From the line below that contains "Task: Switch to the Hip-Hop new releases tab" to the line that contains "Viewport: 1280px width, 692px height.", repeat every line exactly, both ends included, and nothing else.

Collected data

____

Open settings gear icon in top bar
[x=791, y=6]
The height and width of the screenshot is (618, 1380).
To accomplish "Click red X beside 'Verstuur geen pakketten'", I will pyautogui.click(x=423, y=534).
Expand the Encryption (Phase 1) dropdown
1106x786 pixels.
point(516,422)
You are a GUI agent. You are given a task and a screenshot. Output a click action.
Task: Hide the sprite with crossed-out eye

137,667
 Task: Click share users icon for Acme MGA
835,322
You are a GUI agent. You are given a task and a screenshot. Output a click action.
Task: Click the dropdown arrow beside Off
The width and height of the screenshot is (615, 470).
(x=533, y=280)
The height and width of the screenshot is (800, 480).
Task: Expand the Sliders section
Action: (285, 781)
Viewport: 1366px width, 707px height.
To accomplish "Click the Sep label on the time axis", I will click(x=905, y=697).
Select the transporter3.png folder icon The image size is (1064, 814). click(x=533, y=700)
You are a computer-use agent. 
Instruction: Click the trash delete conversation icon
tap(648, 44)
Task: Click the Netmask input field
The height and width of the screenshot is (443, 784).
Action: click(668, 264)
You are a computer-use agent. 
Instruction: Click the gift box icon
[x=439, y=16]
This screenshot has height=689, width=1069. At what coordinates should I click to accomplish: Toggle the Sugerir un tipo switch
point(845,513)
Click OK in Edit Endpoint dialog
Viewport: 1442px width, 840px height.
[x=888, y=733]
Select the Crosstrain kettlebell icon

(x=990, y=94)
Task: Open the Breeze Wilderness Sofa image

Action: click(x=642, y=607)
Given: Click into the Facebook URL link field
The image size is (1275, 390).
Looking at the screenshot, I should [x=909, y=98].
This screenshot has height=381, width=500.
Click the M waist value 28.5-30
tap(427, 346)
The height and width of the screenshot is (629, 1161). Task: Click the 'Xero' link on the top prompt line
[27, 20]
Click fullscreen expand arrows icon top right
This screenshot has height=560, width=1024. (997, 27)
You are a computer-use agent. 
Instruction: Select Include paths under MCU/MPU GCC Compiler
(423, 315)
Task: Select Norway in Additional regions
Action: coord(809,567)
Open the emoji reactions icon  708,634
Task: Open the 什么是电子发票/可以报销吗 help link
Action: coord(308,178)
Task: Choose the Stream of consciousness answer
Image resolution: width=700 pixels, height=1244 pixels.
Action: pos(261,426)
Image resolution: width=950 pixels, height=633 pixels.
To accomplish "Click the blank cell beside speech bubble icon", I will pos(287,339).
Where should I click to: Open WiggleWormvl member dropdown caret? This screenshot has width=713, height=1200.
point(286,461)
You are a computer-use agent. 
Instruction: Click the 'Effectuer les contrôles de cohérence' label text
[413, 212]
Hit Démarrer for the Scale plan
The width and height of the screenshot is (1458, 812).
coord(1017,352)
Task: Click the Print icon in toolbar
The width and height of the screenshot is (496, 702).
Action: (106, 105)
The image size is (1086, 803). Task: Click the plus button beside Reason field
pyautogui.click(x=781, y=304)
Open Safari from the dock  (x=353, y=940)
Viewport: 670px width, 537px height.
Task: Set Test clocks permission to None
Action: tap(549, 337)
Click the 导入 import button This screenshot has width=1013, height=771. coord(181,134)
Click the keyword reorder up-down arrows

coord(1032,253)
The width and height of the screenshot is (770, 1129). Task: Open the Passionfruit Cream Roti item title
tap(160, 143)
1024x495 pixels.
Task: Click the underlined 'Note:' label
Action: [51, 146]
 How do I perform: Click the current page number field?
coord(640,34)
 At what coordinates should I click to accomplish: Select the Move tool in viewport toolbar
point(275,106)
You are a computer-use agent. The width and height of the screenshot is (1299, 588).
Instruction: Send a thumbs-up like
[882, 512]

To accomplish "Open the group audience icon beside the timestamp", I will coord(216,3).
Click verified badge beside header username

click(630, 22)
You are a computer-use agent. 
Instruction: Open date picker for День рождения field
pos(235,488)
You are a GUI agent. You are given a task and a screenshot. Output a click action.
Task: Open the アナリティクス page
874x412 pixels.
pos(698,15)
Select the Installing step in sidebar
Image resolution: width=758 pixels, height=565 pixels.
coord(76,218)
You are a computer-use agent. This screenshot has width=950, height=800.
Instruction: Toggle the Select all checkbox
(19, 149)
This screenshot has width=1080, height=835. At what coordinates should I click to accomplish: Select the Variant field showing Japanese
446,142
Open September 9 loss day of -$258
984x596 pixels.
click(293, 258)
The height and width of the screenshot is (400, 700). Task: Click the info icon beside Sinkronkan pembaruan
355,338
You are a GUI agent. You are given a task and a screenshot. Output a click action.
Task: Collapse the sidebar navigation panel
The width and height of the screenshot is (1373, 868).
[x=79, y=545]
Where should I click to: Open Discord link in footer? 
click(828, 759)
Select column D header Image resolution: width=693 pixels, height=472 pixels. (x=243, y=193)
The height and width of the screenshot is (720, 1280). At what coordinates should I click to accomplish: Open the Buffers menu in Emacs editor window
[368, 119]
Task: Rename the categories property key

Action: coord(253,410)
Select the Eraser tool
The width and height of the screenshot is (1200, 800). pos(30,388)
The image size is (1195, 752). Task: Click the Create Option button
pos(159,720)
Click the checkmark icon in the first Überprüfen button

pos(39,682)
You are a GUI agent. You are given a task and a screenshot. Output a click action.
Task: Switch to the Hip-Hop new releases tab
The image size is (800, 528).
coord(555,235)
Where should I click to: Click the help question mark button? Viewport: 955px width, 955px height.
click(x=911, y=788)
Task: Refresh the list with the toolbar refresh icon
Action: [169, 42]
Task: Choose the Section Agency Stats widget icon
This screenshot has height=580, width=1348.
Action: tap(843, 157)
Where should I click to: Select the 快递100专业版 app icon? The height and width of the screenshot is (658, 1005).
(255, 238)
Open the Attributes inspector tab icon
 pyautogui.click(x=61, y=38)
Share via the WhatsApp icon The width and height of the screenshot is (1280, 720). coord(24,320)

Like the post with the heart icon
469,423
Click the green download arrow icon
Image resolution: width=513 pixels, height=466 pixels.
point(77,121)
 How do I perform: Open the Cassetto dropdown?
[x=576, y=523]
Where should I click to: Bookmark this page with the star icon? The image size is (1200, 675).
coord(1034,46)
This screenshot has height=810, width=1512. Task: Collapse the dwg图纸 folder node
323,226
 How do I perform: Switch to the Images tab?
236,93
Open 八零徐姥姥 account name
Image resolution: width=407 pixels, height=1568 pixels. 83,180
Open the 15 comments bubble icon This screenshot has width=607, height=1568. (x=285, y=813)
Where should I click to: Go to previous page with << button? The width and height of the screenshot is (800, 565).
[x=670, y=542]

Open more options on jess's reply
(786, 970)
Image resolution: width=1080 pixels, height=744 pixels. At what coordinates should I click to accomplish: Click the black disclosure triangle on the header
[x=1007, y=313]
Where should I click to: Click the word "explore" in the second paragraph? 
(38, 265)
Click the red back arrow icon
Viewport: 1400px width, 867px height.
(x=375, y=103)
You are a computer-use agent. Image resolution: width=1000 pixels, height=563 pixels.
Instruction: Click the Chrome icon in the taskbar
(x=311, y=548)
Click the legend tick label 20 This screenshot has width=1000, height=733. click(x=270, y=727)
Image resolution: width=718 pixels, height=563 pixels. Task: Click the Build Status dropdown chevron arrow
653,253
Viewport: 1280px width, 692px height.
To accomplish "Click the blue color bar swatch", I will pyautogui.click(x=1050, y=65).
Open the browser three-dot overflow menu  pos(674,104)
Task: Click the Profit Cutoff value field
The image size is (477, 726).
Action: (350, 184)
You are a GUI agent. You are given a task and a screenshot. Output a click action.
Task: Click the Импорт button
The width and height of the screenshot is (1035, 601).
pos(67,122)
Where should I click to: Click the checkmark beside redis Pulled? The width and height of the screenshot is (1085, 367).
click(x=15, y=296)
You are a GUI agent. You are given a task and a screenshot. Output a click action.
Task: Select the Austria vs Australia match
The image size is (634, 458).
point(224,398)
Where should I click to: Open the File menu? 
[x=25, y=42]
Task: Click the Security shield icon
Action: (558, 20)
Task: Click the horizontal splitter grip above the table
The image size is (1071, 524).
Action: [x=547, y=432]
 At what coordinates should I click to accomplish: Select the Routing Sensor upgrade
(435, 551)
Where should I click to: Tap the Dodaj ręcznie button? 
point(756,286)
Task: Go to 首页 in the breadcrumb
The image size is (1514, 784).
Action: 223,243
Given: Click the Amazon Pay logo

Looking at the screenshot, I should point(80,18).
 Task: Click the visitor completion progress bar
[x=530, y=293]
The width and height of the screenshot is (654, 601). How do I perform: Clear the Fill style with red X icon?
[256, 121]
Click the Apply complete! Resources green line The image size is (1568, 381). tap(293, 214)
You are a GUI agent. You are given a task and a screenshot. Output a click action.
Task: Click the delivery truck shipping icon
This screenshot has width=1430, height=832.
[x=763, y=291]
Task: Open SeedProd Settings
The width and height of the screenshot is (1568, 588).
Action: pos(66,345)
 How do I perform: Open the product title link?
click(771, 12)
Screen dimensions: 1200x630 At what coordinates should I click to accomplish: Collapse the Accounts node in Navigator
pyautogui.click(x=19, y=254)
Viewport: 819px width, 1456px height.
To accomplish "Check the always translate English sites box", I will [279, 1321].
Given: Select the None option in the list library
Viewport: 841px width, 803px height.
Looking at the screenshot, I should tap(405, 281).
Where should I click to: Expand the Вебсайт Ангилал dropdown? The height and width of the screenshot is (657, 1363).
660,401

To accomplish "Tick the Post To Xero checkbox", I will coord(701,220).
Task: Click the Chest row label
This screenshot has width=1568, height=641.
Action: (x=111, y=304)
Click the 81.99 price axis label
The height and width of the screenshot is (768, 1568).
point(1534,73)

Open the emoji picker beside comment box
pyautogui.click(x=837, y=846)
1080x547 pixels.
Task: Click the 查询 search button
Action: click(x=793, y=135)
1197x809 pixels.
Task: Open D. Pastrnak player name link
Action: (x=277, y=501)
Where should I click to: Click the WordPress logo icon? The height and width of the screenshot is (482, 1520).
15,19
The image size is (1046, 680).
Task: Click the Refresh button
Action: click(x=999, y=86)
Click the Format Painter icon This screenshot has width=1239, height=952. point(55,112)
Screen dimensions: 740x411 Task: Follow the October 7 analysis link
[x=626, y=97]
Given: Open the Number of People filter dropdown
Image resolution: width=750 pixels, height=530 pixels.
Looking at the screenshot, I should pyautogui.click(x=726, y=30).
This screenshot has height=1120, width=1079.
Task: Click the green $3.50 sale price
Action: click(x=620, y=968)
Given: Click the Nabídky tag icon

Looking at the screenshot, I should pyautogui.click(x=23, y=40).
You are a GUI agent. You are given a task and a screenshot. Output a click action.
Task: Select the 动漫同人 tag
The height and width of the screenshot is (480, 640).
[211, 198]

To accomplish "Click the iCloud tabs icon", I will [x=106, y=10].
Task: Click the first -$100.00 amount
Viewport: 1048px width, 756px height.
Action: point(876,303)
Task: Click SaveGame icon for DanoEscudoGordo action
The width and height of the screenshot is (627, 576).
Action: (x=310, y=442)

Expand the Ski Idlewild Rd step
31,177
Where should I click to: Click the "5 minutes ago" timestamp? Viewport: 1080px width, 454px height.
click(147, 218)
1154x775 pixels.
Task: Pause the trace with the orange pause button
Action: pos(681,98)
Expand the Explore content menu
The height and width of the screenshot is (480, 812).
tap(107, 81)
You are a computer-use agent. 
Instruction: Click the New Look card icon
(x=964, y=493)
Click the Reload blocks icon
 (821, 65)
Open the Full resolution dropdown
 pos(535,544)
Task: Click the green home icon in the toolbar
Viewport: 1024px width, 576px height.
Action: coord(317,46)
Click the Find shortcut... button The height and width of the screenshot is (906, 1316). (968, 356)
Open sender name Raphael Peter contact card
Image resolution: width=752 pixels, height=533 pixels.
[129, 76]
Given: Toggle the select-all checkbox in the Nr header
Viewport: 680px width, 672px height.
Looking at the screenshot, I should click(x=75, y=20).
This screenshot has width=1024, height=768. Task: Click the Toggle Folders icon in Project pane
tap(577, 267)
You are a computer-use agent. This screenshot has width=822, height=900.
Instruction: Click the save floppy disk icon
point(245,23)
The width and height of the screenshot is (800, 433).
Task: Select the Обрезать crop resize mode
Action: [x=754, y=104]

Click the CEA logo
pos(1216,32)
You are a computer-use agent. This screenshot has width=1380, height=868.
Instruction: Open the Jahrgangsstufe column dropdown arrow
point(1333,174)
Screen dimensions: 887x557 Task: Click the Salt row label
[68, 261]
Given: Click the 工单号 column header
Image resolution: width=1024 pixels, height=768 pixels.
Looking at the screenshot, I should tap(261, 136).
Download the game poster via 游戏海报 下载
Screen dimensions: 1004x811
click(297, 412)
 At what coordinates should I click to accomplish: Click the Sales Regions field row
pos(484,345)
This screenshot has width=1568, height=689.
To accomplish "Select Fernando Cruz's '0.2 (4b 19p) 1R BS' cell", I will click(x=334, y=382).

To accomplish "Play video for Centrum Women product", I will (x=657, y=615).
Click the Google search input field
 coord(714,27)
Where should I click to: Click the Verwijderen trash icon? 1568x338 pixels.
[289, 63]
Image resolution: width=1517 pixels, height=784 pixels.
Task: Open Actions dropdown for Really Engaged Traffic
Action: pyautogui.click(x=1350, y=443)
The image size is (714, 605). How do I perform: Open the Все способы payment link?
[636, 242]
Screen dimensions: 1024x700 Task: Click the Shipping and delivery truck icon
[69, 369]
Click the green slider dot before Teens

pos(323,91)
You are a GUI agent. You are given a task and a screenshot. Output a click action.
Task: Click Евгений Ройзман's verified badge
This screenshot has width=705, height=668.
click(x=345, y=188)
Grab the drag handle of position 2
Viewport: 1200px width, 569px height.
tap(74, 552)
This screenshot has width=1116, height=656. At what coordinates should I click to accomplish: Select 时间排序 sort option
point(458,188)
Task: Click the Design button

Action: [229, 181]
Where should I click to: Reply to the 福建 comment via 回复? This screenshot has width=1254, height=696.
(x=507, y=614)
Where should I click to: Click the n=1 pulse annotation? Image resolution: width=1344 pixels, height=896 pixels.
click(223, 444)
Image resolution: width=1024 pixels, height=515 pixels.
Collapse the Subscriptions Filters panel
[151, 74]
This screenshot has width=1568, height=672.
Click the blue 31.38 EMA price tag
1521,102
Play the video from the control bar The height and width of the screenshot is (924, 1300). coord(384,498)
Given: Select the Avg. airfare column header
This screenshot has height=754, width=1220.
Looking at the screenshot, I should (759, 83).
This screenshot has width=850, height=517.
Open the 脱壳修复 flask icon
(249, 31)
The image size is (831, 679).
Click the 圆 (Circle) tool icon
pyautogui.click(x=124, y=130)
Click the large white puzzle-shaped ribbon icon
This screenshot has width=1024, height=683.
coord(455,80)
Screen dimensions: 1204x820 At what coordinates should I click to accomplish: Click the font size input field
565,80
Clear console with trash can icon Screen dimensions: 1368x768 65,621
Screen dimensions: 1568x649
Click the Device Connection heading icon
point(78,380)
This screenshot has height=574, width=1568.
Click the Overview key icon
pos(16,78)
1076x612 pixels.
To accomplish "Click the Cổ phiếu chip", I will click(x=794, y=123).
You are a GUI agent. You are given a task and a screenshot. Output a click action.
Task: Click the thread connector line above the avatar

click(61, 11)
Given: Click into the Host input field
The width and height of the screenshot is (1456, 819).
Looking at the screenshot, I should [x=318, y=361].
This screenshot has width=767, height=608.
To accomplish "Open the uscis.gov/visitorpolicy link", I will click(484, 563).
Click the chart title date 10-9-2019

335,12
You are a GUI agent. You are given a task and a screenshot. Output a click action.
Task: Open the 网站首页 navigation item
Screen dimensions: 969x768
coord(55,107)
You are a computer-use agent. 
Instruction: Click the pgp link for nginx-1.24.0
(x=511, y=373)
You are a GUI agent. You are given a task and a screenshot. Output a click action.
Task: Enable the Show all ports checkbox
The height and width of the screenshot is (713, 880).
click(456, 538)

____

--- REPLY TO THE EXERCISE ---
Task: Switch to the Hip-Hop new releases tab
The image size is (800, 528).
coord(555,235)
Where should I click to: Click the help question mark button? Viewport: 955px width, 955px height.
click(x=911, y=788)
Task: Refresh the list with the toolbar refresh icon
Action: [169, 42]
Task: Choose the Section Agency Stats widget icon
This screenshot has height=580, width=1348.
Action: tap(843, 157)
Where should I click to: Select the 快递100专业版 app icon? The height and width of the screenshot is (658, 1005).
(255, 238)
Open the Attributes inspector tab icon
 pyautogui.click(x=61, y=38)
Share via the WhatsApp icon The width and height of the screenshot is (1280, 720). coord(24,320)

Like the post with the heart icon
469,423
Click the green download arrow icon
Image resolution: width=513 pixels, height=466 pixels.
point(77,121)
 How do I perform: Open the Cassetto dropdown?
[x=576, y=523]
Where should I click to: Bookmark this page with the star icon? The image size is (1200, 675).
coord(1034,46)
This screenshot has height=810, width=1512. Task: Collapse the dwg图纸 folder node
323,226
 How do I perform: Switch to the Images tab?
236,93
Open 八零徐姥姥 account name
Image resolution: width=407 pixels, height=1568 pixels. 83,180
Open the 15 comments bubble icon This screenshot has width=607, height=1568. (x=285, y=813)
Where should I click to: Go to previous page with << button? The width and height of the screenshot is (800, 565).
[x=670, y=542]

Open more options on jess's reply
(786, 970)
Image resolution: width=1080 pixels, height=744 pixels. At what coordinates should I click to accomplish: Click the black disclosure triangle on the header
[x=1007, y=313]
Where should I click to: Click the word "explore" in the second paragraph? 
(38, 265)
Click the red back arrow icon
Viewport: 1400px width, 867px height.
(x=375, y=103)
You are a computer-use agent. Image resolution: width=1000 pixels, height=563 pixels.
Instruction: Click the Chrome icon in the taskbar
(x=311, y=548)
Click the legend tick label 20 This screenshot has width=1000, height=733. click(x=270, y=727)
Image resolution: width=718 pixels, height=563 pixels. Task: Click the Build Status dropdown chevron arrow
653,253
Viewport: 1280px width, 692px height.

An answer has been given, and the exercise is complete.